In proposito, si ritiene che il Comune, nella  concretizzazione del nuovo assetto contrattuale, prefiguri un “nuovo” contratto  rispetto al contratto in essere, prevedendo una serie di prestazioni diverse ed  ulteriori, quali, a titolo esemplificativo, l’esecuzione di nuove arterie  viarie e di nuovi immobili patrimoniali,   che non possono, a pena di illegittimità, rientrare nel concetto di  “ampliamento” del contratto in essere.

Per completezza del quadro di riferimento, si  fa, altresì, presente che non sarebbe sufficiente il ricorso alla procedura  negoziata senza previa pubblicazione di un bando di gara (art. 57 dal decreto  legislativo n. 163 del 2006).

Ciò in quanto la possibilità di esperire la  predetta procedura in ordine ai  lavori e  servizi “complementari” è legata alla ricorrenza di stringenti presupposti  fissati dal legislatore, non rinvenibili nel caso di specie, (imprevedibilità della  circostanza sopravvenuta, non separabilità dei lavori o servizi complementari  rispetto al contratto iniziale, valore non superiore al 50% del valore  iniziale).

Stesse considerazioni valgono per la la  ripetizione di “servizi analoghi”, per cui non si rinvengono, nel caso di  specie, i presupposti  fissati dal  legislatore (conformità ad un progetto di base; il contratto originario deve  essere stato aggiudicato con una procedura aperta o ristretta; limitazione ai 3  anni immediatamente successivi).

Anche la Corte di Giustizia ha ritenuto che: “Al fine di assicurare la  trasparenza delle procedure e la parità di trattamento degli offerenti,  modifiche apportate alle disposizioni di un appalto pubblico in corso di  validità costituiscono una nuova aggiudicazione di appalto, ai sensi della  direttiva 92/50, quando presentino caratteristiche sostanzialmente diverse  rispetto a quelle dell’appalto iniziale e siano, di conseguenza, atte a  dimostrare la volontà delle parti di rinegoziare i termini essenziali di tale  appalto” (sentenza 5 ottobre 2000, causa C‑337/98, Commissione/Francia,  Racc. pag. I‑8377, punti 44 e 46).

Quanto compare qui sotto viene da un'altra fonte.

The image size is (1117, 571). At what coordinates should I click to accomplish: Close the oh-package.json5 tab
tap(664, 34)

Inoltre, ancor più di recente la Corte di  Giustizia ha offerto una nozione restrittiva della nozione di adeguamento  contrattuale, per cui si è ritenuto non   esistere una modifica contrattuale essenziale, comportante una nuova  procedura di esecuzione, solo “nel caso in cui vengono eseguiti adeguamenti  puramente tecnici del contratto a condizioni esterne modificate; fra questi  ultimi rientrano la conversione in euro di corrispettivi originariamente  espressi nella valuta nazionale e il riferimento ad un nuovo indice di garanzia  di valore che come indice equivalente sia succeduto ad un indice fino ad allora  utilizzato” (si cfr. conclusioni Avvocato generale 13.03.1008, C-454/06,  domanda di pronuncia pregiudiziale Austria, sentenza III sezione, C-454/06, 19  giugno 2008).

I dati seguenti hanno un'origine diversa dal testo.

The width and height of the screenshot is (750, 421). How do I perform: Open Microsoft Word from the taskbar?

Pertanto, ed in conclusione sul punto, si  ritiene ineludibile che codesto Comune proceda ad un nuovo affidamento a  seguito di gara ad evidenza pubblica, in conformità alle disposizioni di cui al  decreto legislativo n. 163 del 2006,   in forza dell’aspetto della “novità” dell’opera.

 

Inoltre, si rappresenta che il nuovo assetto  contrattuale potrebbe presentare ulteriori profili di illegittimità  se configurato quale mero ampliamento o  prosecuzione del contratto di “global service” in essere.

Invero, il nuovo contratto  presenterebbe, alla luce di quanto esposto dal Comune, un diverso atteggiarsi  dell’elemento causale in cui sembrerebbe prevalente il profilo dei “lavori”  rispetto a quello dei servizi.

Dunque, ai sensi dell’articolo 14 del codice dei contratti  pubblici, potrebbe risultare  applicabile  una diversa disciplina rispetto a quella attualmente in essere, alla luce degli  elementi ricostruttivi forniti, relativa ad un settore piuttosto che all’altro.

Anche per questo ulteriore profilo, dunque, emerge che la  fattispecie prospettata è da inquadrarsi nell’istituto della “novazione  oggettiva” del contratto.

Pertanto, ed in  conclusione, si ritiene che il Comune richiedente debba procedere ad una nuova  gara ad evidenza pubblica per l’affidamento del contratto inerente le  prestazioni di lavori e servizi indicate.